On 21 February 2014, The Holidays released their second record, Real Feel. Coinciding with the release of the album, the band toured Australia in March and also continued into June/July.

==Members==
- Will Magnus - Lead Guitar
- Simon Jones - Vocals, Guitar, Keys, Production
- Alex Kortt - Bass guitar
- Andrew Kerridge - Drums, Percussion

==Touring==
- Toured with Jamie T in May 2007
- Toured with The View in June 2007
- Toured with Ben Kweller in October 2007
- Played nationally at the 2008 St Jerome's Laneway Festival
- Toured with The Wombats in March 2008
- Toured with Lightspeed Champion in July 2008
- Played at Homebake 2008
- Played at Falls Festival 2008
- Toured with Bluejuice in April 2010
- Played at St Jerome's Laneway Festival 2011 across Australia
- Played at SXSW in Austin, Texas in March 2011
- Played at the Groovin' the Moo Festival across Australia in May 2011
- Toured with Cut Copy in Australia in May 2011
- Played at The Great Escape Festival in Brighton, and Dot to Dot Festival across the UK in May 2011
- Played at Splendour in the Grass in August 2011.
- Played at the inaugural Harvest Festival in Melbourne, Sydney & Brisbane in November 2011 along with The Flaming Lips, Portishead and Tv on the Radio.

== Discography ==
=== Albums ===
- Post Paradise (Australia - 24 September 2010, Japan - January 2011)
- Real Feel (21 February 2014)

=== EPs ===
- The Holidays (19 April 2008)
- When The Ship Goes Down (11 October 2008)
- Golden Sky (Australia - May 2010, UK - August 2010)

=== Singles ===
- "Moonlight Hours" (December 2009)
- "Golden Sky" (May 2010)
- "Broken Bones" (September 2010)
- "2 Days" (February 2011)
- "Voices Drifting" (August 2013)
- "All Time High" (November 2013)

==Awards and nominations==
===AIR Awards===
The Australian Independent Record Awards (commonly known informally as AIR Awards) is an annual awards night to recognise, promote and celebrate the success of Australia's Independent Music sector.

| Year | Nominee / work | Award | Result |
|---|---|---|---|
| 2011 | themselves | Breakthrough Independent Artist | Nominated |

===Australian Music Prize===
The Australian Music Prize (the AMP) is an annual award of $30,000 given to an Australian band or solo artist in recognition of the merit of an album released during the year of award.

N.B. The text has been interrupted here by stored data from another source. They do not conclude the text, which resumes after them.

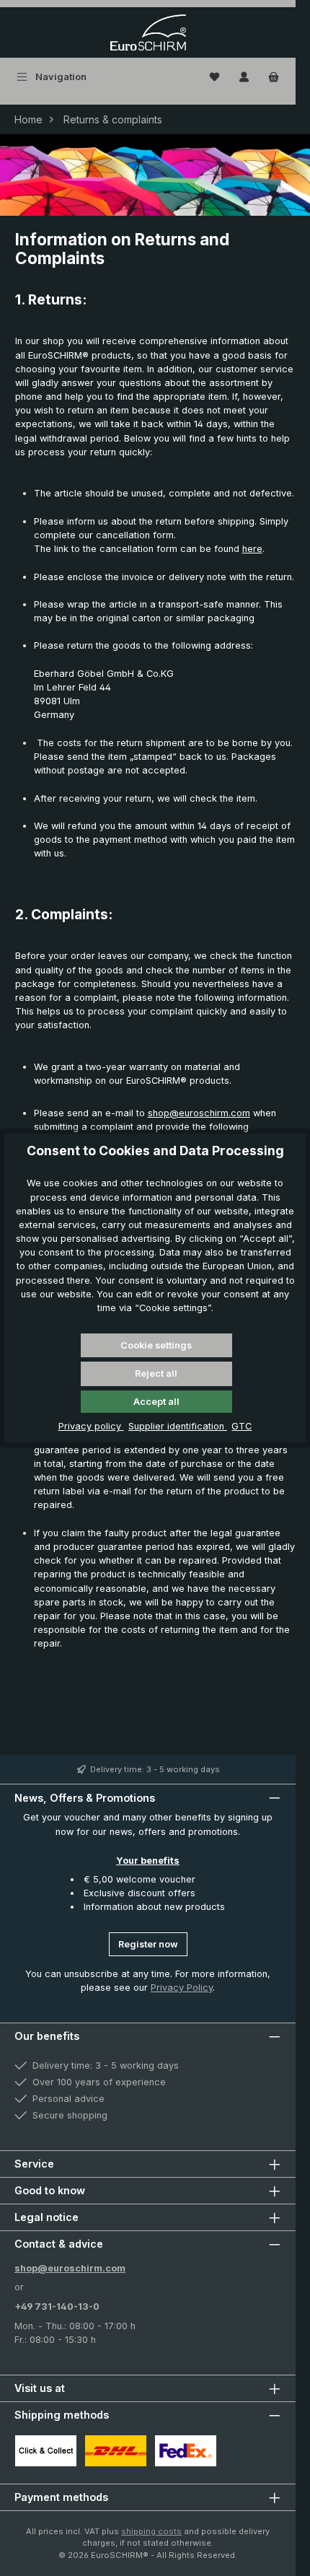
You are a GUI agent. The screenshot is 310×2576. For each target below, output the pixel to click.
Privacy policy (91, 1426)
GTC (241, 1426)
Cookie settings (156, 1345)
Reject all (156, 1373)
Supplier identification (177, 1426)
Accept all (156, 1401)
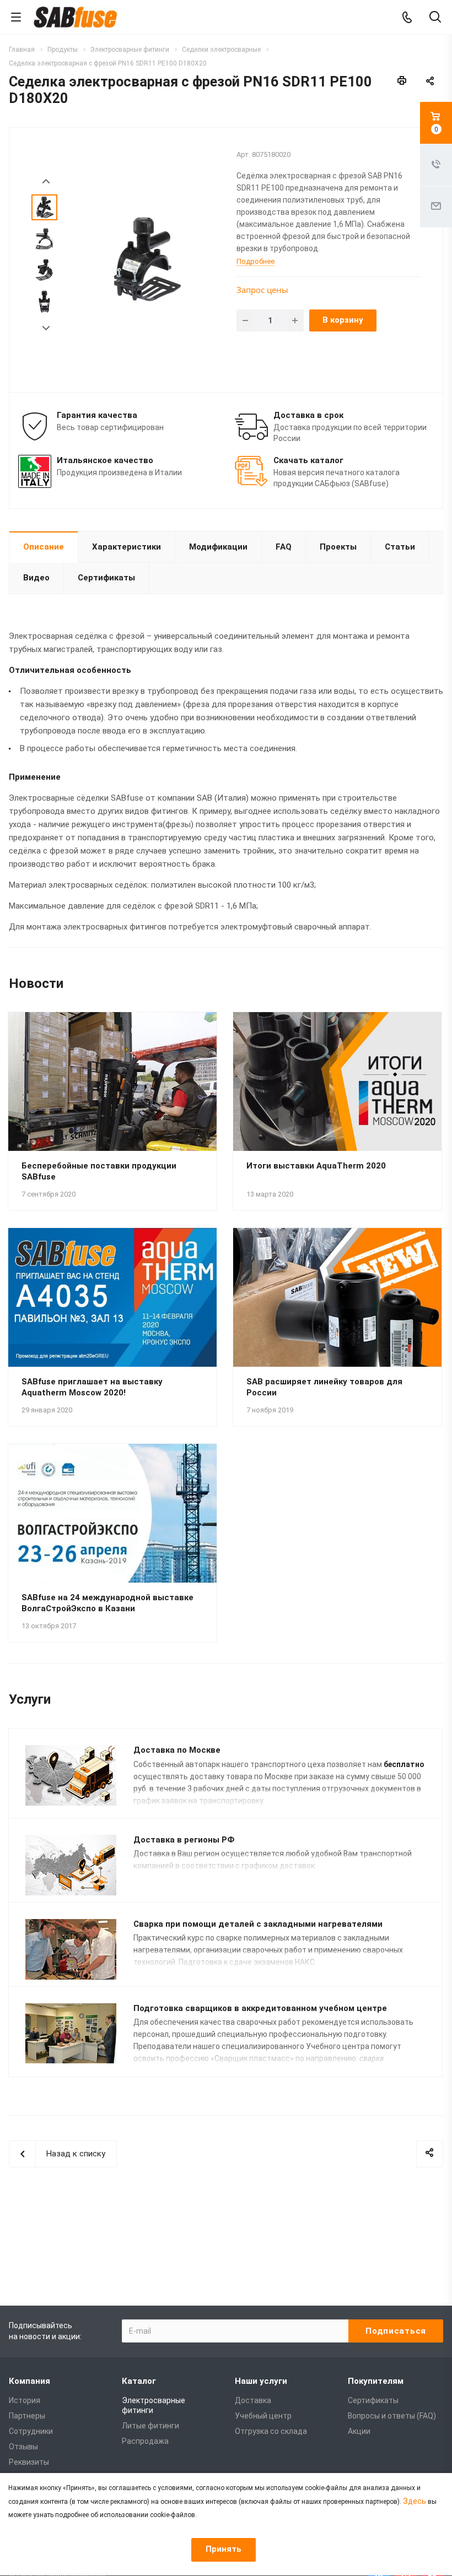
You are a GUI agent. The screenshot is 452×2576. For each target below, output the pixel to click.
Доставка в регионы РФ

The commenced in 2005.

| Year | Nominee / work | Award | Result |
|---|---|---|---|
| 2010 | Post Paradise | Australian Music Prize | Nominated |

===EG Awards/Music Victoria Awards===
The Music Victoria Awards (previously known as The Age EG Awards and The Age Music Victoria Awards) are an annual awards night celebrating Victorian music.

| Year | Nominee / work | Award | Result |
|---|---|---|---|
| 2010 | Post Paradise | Best Album | Won |

==Further information==
- The Holidays song 'Telephone' was featured on an Australian television advertising campaign for Clearasil in late 2007.
- The Holidays song 'Golden Sky' was used in the Channel 7 summer 2010/2011 advertising campaign.
- Simon Jones collaborated & sung vocals with Australian dance duo Bag Raiders on the track 'Not Over' from their eponymous debut album.